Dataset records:
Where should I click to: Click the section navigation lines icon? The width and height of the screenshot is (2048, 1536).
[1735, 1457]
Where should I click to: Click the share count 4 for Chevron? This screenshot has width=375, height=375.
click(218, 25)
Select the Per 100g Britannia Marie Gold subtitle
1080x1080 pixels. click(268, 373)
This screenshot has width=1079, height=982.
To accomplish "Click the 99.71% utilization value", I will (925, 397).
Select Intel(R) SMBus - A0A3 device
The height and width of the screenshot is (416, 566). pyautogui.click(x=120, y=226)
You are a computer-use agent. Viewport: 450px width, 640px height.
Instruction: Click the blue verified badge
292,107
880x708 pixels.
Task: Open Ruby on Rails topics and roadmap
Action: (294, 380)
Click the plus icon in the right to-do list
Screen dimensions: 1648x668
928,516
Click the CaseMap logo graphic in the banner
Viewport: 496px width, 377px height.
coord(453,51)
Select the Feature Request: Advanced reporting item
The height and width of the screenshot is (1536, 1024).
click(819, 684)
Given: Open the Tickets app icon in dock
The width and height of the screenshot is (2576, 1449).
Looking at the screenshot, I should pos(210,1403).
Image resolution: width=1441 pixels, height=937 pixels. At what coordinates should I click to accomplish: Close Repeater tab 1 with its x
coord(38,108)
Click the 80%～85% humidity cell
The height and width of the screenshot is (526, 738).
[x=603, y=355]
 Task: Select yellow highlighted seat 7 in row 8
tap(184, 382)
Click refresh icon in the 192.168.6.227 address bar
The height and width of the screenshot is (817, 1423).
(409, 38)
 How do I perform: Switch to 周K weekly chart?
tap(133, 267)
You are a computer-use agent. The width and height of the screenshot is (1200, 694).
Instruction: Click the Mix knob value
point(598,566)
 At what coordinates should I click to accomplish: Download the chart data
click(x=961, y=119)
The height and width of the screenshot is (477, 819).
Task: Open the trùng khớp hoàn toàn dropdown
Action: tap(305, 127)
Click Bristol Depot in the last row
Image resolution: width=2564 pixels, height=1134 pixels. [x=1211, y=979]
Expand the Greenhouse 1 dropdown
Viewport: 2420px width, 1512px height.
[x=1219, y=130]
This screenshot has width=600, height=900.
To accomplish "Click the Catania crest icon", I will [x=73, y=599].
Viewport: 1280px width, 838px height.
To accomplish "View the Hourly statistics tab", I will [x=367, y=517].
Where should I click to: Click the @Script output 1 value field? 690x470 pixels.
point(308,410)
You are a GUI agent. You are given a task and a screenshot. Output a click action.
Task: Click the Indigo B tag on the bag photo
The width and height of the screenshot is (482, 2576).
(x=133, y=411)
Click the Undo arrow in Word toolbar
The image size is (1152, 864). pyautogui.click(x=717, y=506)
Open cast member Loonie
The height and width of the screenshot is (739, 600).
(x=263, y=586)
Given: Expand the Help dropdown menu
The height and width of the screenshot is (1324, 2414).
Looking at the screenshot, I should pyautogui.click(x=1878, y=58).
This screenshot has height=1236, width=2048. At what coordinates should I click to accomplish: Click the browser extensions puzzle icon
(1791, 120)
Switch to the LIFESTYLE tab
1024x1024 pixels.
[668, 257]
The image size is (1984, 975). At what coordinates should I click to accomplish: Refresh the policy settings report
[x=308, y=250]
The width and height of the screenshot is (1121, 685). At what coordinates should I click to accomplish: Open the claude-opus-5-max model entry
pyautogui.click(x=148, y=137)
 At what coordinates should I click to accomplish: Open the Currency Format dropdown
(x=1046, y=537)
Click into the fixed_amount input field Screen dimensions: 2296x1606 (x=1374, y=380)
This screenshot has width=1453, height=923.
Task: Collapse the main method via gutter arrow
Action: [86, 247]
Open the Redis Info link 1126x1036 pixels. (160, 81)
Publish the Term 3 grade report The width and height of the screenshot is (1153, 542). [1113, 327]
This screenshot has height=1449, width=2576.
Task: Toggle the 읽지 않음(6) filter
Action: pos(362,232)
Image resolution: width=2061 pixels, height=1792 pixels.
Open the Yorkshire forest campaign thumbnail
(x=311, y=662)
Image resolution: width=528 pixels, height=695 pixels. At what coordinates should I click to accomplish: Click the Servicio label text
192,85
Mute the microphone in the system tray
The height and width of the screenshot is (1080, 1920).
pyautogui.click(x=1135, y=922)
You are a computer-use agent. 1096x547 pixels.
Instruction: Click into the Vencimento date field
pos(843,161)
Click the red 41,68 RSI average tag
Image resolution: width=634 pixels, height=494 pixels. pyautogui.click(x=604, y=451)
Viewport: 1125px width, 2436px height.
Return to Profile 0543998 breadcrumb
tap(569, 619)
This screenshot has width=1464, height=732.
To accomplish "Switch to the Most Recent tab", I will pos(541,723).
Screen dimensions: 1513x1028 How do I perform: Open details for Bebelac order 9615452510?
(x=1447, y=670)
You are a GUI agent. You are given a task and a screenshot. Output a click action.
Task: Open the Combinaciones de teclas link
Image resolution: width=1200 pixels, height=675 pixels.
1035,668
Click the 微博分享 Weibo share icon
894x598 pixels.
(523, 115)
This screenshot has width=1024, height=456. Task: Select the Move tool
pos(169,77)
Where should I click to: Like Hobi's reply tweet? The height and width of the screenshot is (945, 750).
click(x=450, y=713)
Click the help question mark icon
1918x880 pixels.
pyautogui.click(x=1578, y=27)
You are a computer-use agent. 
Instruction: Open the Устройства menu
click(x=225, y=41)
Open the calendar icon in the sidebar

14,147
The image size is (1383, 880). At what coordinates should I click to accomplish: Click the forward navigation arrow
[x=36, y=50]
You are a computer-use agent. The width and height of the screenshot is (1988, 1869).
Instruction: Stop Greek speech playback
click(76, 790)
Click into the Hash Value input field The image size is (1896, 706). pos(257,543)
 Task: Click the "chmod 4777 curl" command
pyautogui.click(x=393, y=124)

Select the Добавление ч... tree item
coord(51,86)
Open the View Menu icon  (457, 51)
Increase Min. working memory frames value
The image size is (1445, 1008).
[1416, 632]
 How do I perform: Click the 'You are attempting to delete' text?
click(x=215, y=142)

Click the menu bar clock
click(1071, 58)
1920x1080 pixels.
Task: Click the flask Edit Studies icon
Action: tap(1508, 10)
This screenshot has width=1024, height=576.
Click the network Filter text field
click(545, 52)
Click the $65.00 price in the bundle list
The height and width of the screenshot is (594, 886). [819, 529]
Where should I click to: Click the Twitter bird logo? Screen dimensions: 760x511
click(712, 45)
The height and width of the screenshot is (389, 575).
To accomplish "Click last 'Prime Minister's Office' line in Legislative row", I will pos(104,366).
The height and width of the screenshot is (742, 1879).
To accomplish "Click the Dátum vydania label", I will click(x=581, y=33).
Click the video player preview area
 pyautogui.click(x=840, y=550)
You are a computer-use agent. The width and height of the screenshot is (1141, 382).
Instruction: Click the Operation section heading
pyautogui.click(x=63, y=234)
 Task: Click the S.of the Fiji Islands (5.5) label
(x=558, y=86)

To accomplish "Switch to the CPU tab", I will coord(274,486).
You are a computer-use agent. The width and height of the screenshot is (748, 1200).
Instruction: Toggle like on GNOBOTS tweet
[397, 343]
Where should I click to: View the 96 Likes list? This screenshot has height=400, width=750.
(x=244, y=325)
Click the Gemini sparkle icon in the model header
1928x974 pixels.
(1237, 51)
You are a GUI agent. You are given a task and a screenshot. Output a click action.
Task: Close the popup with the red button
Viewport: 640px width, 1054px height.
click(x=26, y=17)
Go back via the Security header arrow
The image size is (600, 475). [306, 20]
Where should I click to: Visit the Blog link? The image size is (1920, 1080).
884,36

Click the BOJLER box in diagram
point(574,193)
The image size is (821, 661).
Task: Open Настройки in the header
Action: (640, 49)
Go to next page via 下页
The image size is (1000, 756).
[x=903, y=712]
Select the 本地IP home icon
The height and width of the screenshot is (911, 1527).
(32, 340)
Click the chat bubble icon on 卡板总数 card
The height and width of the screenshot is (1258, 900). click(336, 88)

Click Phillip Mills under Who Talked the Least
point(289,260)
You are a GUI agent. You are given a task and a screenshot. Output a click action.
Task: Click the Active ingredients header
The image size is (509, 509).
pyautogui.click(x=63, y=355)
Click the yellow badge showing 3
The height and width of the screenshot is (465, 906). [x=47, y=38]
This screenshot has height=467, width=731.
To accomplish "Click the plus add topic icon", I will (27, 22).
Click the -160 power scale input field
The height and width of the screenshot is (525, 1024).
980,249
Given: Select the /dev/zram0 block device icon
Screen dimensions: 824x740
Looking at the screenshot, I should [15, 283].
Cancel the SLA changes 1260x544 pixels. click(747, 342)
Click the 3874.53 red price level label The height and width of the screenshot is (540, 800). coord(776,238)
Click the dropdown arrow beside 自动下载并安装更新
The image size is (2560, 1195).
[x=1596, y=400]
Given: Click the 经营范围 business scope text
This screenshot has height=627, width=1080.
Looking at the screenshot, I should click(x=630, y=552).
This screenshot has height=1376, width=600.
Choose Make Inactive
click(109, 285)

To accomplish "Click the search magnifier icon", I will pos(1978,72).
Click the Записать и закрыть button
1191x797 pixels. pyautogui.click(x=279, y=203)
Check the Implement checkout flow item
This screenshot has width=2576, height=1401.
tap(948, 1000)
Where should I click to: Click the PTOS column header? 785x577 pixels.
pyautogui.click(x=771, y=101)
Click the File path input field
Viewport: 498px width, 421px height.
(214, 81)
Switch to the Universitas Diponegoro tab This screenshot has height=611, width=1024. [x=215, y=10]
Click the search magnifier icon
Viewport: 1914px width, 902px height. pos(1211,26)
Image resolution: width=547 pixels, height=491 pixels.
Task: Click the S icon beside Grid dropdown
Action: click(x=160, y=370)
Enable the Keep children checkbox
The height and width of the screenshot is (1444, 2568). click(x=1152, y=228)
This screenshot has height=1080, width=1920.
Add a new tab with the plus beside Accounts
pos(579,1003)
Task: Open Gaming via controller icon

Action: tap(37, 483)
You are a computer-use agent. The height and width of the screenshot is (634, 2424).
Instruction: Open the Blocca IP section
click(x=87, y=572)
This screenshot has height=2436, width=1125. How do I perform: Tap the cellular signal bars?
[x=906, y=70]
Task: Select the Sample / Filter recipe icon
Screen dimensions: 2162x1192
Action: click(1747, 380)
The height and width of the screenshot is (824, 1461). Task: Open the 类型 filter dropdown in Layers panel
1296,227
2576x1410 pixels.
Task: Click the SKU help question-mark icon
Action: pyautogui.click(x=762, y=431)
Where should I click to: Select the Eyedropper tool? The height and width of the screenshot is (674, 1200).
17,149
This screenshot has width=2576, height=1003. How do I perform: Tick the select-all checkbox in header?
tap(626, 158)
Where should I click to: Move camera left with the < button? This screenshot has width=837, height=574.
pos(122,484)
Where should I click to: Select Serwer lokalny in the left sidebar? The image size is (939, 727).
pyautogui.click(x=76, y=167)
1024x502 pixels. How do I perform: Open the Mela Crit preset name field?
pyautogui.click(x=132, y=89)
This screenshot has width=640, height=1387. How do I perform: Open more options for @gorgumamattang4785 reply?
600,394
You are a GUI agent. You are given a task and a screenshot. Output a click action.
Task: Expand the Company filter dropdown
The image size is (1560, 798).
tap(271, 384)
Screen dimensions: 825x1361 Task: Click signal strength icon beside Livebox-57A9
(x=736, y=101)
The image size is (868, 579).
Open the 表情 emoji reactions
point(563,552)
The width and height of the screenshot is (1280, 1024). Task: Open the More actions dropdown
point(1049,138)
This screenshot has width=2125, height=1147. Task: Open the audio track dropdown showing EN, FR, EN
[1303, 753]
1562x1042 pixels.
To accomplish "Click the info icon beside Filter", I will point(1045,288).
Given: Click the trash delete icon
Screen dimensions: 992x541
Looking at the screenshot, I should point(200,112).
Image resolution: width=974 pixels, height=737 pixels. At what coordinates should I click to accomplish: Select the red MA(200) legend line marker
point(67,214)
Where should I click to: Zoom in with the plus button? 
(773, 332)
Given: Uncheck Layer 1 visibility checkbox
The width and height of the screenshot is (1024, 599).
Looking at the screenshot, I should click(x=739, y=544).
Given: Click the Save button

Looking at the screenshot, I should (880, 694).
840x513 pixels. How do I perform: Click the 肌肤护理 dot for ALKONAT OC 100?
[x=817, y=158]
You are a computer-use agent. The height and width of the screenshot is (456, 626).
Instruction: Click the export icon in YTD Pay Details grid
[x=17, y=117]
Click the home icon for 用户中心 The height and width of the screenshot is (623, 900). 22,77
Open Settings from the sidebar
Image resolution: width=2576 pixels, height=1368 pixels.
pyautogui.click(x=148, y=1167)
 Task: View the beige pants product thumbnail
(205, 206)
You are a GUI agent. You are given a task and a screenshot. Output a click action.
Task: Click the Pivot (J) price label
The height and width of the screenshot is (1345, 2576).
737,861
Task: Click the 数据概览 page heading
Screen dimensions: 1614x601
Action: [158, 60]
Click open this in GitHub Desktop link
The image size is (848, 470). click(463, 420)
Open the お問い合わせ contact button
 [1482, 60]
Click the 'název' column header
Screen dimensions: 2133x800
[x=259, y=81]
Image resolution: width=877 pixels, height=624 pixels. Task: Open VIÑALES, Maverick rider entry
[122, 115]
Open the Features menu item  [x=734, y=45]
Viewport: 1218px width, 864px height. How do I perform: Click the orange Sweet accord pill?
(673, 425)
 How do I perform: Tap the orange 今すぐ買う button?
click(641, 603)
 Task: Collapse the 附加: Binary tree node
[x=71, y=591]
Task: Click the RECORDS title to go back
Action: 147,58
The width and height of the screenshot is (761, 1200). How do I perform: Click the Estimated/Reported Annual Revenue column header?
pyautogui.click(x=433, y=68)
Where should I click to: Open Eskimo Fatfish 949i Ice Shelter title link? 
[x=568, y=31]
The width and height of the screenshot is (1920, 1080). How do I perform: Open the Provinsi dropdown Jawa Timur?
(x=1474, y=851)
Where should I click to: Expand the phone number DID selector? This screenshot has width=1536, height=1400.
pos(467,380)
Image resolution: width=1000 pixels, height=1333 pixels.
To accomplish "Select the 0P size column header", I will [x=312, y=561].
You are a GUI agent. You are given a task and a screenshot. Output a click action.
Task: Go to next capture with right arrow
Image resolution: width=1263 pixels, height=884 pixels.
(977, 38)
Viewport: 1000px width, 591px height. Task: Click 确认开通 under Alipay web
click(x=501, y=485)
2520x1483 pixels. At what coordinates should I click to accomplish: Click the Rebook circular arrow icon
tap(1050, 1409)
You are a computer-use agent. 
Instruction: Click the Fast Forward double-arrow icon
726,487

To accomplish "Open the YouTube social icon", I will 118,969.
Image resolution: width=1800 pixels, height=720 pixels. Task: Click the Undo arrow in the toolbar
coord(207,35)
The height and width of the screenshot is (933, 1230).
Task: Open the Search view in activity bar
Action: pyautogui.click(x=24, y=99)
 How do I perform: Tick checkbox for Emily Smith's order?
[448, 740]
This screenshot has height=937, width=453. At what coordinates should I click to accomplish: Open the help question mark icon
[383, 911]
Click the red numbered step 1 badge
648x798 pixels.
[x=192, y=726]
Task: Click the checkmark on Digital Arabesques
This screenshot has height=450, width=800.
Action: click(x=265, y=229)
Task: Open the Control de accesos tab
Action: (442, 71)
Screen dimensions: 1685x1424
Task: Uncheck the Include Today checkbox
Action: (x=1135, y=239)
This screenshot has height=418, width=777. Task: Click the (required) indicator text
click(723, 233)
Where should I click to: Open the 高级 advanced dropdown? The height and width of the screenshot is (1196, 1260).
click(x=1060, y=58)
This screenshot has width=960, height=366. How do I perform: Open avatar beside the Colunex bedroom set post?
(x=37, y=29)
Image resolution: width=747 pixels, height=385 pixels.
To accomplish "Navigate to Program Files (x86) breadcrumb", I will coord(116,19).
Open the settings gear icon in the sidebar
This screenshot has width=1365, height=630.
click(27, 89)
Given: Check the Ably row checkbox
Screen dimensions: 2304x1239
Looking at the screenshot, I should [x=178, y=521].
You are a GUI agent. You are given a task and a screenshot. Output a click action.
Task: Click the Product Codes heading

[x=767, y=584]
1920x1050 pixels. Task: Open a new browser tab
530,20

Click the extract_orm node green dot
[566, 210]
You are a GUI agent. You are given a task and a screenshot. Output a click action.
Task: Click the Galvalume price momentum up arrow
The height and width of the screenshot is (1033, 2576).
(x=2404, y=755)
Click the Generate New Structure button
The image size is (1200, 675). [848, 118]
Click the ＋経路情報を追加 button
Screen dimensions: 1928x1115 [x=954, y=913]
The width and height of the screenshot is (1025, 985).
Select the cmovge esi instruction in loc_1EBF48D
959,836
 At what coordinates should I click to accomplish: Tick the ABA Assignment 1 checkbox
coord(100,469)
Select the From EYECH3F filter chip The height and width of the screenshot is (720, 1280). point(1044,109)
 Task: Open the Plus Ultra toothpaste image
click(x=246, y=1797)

* **Job**: Starting at the line containing "Screen dimensions: 1513x1028" and ending at the line containing "(x=1447, y=670)", recast those records as a JSON list of strings with one string per line. Leave out any blank lines.

* **The reply**:
[
  "Screen dimensions: 1513x1028 How do I perform: Open details for Bebelac order 9615452510?",
  "(x=1447, y=670)"
]